A CONSTRUÇÃO DE SI COMO UM HERDEIRO: PEDRO NAVA E OS
EPISÓDIOS DE BAÚ DE OSSOS
Juliana Ferreira de Melo

José Roberto Pinto
1- INTRODUÇÃO

Este resumo tem como propósito, essencialmente apresentar, alguns aspectos relevantes do estudo literário sobre a obra do autor Pedro Nava em A CONSTRUÇÃO DE SI COMO UM HERDEIRO: PEDRO NAVA E OS EPISÓDIOS DE BAÚ DE OSSOS, na ótica de Juliana Ferreira de Melo, em perspectiva de alguns conceitos e ideias da Análise do Discurso, considerando-se a ligação entre o texto do autor e as condições sócio-históricas de sua produção. O objetivo é evidenciar a relação entre o autor-narrador, seu enunciado e o mundo encenado em suas memórias, compreendendo que o escritor, em muitos episódios de sua literatura, constrói uma imagem de si como um herdeiro da cultura familiar. Um mundo recriado pelo discurso memorialista, em uma relação dicotômica da ficção autobiográfica. Tal relação se confunde pelo que lhe foi disponibilizado no processo natural da herança cultural familiar e que lhe serve de subsídios para criação verossímil do percurso de sua expressão literária. Devo esclarecer que a abordagem escolhida não se configura no padrão "artigo" e em alguns momentos reservo o direito da expressão poética no frasear menos formal. Pressuponho clareza e objetividade, e me situo no flanco, disponibilizando-me a criticas e ensinamentos.






2 ? MEMÓRIAS EM CONSTRUÇÃO

2.1 - Pedro Nava.


Pedro Nava, sua saga tem inicio na cidade de Juiz de Fora, e tem como amigo o poeta Carlos Drumond de Andrade. Oriundo das elites econômicas traz na escola e família papel relevante em sua formação sociocultural. Alguns ritos irão particularizar e assegurar para as próximas gerações uma memória familiar que constitui a identidade de seus membros.


"Esse folclore jorra e vai vivendo do contato do moço com o velho [...]. Só o velho sabe daquele vizinho de sua avó, há muito coisa mineral nos cemitérios, sem lembrança nos outros e sem rastro na terra ? mas que ele pode suscitar de repente [...] para o menino que está escutando e vai prolongar por mais cinqüenta, sessenta anos a lembrança que lhe chega, não como coisa morta, mas viva qual flor olorosa e colorida, límpida e nítida e flagrante como um fato presente (NAVA, 2002, p.9)." (J.F.M.)


"Na perspectiva de Souza (2004, p.32), o memorialista Nava, mesmo retratando o período Vargas, não hostiliza o governo, pelo contrario, se mantém "cordial e amigo"(J.F.M.) , não ele, mas o Brasil que apresenta em suas construções. Histórias de família; ficcionada no passado, reconstruindo objetos e pessoas, enaltecendo e vigorando os fatos narrados, qual flor olorosa e colorida, segundo o autor.

**Entradas extraídas**
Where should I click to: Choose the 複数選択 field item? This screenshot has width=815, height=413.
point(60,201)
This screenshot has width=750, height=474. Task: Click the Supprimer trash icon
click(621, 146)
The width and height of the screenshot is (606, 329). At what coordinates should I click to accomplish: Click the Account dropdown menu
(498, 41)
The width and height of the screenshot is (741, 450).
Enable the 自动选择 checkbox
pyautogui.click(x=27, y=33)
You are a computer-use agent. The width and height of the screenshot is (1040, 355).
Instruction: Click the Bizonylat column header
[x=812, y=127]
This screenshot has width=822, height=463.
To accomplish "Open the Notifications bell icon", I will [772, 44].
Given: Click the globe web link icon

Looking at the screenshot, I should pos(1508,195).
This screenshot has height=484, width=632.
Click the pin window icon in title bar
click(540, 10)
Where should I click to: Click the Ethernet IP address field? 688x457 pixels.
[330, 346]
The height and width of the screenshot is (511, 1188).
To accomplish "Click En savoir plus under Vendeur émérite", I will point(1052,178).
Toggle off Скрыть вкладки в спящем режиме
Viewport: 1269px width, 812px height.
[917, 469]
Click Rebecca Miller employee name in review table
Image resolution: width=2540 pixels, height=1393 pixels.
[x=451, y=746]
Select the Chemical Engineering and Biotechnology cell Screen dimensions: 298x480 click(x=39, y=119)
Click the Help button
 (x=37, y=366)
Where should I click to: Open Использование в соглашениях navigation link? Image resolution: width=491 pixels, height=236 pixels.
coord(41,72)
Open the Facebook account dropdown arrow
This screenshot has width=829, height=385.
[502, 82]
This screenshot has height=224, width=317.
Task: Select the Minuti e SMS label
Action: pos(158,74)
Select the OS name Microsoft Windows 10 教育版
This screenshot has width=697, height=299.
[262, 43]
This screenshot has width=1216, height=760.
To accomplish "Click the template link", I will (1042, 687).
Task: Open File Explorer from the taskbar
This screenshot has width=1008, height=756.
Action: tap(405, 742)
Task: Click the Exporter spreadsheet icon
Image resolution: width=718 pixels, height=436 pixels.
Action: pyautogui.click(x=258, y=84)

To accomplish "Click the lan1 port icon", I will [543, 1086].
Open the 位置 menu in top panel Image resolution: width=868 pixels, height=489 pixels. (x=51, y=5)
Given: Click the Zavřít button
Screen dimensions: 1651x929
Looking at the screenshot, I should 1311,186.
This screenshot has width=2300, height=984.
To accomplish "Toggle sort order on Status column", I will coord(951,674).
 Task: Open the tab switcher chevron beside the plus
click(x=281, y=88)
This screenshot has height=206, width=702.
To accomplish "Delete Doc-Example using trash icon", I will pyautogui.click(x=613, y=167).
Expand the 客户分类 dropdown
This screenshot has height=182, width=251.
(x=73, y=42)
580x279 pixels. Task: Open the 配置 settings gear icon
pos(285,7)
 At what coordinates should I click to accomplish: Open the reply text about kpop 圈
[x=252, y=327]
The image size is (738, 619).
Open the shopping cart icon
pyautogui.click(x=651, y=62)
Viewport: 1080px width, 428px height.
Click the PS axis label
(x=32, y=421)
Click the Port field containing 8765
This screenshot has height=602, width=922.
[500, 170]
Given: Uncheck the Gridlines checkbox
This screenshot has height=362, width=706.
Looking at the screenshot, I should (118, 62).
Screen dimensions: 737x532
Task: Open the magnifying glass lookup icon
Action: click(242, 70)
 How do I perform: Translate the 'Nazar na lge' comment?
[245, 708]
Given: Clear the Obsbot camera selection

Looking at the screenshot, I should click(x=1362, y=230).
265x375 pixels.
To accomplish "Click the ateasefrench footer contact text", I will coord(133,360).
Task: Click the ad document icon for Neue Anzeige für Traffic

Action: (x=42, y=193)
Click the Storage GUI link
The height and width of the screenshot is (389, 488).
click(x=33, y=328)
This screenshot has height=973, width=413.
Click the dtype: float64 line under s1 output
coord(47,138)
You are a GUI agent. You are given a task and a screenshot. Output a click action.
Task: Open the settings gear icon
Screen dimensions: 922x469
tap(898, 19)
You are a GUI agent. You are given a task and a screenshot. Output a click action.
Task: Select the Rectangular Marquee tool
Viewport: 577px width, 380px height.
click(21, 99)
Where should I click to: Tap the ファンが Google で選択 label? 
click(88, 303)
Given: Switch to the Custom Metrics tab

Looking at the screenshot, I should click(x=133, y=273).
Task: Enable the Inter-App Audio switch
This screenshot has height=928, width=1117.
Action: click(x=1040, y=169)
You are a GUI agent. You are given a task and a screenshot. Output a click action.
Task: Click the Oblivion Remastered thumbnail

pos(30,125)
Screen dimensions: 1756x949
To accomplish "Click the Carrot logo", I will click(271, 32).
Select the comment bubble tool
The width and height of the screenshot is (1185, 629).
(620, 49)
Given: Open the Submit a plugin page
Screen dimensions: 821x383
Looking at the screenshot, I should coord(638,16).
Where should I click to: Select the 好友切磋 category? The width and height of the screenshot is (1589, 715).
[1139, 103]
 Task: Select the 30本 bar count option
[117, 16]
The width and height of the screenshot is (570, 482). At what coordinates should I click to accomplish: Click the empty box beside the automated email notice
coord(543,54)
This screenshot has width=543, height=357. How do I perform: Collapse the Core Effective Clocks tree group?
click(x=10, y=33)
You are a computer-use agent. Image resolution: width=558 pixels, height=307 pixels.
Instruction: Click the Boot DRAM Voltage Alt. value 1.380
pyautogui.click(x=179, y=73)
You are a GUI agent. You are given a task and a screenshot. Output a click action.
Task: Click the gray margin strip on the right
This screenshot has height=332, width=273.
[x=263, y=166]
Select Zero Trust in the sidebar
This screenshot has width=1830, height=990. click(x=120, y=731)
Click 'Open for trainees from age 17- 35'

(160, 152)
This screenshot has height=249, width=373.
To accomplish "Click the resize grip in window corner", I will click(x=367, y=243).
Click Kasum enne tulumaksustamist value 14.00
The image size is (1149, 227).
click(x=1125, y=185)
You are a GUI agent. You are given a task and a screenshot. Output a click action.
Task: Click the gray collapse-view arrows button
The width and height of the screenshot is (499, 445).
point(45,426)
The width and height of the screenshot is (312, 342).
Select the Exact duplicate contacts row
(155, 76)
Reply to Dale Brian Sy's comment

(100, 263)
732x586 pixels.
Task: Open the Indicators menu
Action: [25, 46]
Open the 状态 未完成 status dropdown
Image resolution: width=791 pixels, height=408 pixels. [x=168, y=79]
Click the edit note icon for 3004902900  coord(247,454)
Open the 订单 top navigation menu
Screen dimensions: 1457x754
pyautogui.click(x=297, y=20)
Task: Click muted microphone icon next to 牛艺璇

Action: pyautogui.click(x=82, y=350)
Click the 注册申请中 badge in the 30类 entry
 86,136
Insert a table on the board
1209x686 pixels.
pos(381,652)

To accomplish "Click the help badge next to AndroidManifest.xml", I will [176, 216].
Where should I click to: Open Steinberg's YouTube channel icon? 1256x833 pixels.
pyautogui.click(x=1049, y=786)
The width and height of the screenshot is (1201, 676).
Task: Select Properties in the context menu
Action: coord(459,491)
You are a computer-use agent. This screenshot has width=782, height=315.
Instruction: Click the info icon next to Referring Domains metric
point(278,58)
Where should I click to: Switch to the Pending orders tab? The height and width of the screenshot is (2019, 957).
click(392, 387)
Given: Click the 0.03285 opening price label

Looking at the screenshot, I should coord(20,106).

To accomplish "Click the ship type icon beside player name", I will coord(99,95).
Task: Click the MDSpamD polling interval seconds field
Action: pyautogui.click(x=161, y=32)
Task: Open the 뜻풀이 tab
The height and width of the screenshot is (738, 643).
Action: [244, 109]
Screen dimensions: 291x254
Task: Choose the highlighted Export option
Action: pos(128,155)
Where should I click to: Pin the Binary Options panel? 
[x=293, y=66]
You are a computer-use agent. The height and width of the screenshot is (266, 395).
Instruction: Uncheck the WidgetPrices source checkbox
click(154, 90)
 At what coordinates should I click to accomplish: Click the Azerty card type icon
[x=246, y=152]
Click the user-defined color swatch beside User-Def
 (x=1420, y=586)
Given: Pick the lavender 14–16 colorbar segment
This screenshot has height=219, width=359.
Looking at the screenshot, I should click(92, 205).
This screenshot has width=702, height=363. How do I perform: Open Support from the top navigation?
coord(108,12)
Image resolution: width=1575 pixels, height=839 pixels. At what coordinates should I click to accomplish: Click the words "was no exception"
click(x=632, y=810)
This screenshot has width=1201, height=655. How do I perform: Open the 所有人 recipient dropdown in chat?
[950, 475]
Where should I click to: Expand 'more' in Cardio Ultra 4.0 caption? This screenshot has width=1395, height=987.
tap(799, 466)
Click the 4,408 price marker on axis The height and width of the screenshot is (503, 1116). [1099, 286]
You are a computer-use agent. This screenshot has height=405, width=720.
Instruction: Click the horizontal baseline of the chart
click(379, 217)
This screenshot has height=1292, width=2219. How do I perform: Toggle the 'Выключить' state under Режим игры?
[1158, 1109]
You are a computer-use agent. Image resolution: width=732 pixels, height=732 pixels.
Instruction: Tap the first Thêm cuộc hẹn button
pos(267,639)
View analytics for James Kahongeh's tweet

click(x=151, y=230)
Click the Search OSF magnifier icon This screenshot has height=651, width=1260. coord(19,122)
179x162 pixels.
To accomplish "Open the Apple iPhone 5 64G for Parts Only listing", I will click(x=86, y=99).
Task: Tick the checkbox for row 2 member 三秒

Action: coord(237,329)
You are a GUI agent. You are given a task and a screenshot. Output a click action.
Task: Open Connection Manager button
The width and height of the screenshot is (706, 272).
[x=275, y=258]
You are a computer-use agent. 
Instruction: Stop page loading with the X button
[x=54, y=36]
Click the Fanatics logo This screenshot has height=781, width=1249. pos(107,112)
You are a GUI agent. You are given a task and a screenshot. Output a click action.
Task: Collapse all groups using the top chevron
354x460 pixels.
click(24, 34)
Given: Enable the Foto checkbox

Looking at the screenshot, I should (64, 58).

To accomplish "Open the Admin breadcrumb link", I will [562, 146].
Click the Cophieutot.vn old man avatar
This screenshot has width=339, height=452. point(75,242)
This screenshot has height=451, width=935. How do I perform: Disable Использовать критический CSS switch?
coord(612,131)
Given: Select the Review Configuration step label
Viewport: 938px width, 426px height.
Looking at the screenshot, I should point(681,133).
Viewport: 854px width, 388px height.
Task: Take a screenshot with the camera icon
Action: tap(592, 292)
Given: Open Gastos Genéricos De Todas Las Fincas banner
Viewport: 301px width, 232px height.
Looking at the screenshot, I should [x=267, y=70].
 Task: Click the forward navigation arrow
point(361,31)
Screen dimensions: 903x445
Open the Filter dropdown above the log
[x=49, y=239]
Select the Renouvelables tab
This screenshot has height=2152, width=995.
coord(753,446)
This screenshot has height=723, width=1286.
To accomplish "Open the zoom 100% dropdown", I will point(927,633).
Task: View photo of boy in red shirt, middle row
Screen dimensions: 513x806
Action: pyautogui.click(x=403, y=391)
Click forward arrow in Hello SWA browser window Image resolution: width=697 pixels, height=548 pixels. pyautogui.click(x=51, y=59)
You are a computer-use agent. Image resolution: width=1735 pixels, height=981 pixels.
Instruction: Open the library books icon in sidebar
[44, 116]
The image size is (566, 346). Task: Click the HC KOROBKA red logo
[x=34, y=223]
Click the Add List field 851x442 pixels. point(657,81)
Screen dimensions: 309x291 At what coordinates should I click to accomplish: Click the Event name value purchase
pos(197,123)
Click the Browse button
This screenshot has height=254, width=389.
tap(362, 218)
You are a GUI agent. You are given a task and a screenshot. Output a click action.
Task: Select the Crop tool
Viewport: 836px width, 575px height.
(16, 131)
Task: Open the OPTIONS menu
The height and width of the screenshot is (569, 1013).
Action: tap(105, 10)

**Tarefa curta 1**
Resuma em duas frases o texto sobre Pedro Nava.
**Tarefa curta 2**
Dê prosseguimento ao texto sobre Pedro Nava a partir da última frase apresentada.

**Resposta escrita 1**
O texto apresenta aspectos do estudo de Juliana Ferreira de Melo sobre a obra de Pedro Nava, à luz de conceitos da Análise do Discurso, para mostrar como o autor constrói em suas memórias uma imagem de si como herdeiro da cultura familiar. Com trajetória iniciada em Juiz de Fora e origem nas elites econômicas, Nava reconstrói histórias de família e, segundo Souza, mesmo ao retratar o período Vargas não hostiliza o governo.

**Resposta escrita 2**
2.2 ? A Herança da Cultura Escrita


O mundo da escrita, diarizado no ato comum de seus parentes, o contagia quando menino. Ouvir histórias, contos, folhear e recortar revista, tudo, nesse universo das atividades de leitura e escrita, o instrumentaliza, dando-lhe as habilidades e proficiência ao ato literário. Em suas memórias, o autor constrói uma relação com o leitor e consigo mesmo; de manutenção das concepções de herdeiro das tradições familiar. A singularidade dessa relação tradição família contribui em si, para a formação do autor narrador, em que a escrita memorialista se revela pela tênue relação autobiográfica e ficcional. "Conforme Bakhtin (1992b, p.111), o centro organizador e formador da expressão situa-se no meio social em que está inserido o indivíduo. Logo, a enunciação é resultado da interação social, portanto é indispensável o trabalho tanto com os elementos propriamente linguísticos das memórias de Nava, quanto com os elementos extralinguísticos de sua narrativa. (J.F.M.)"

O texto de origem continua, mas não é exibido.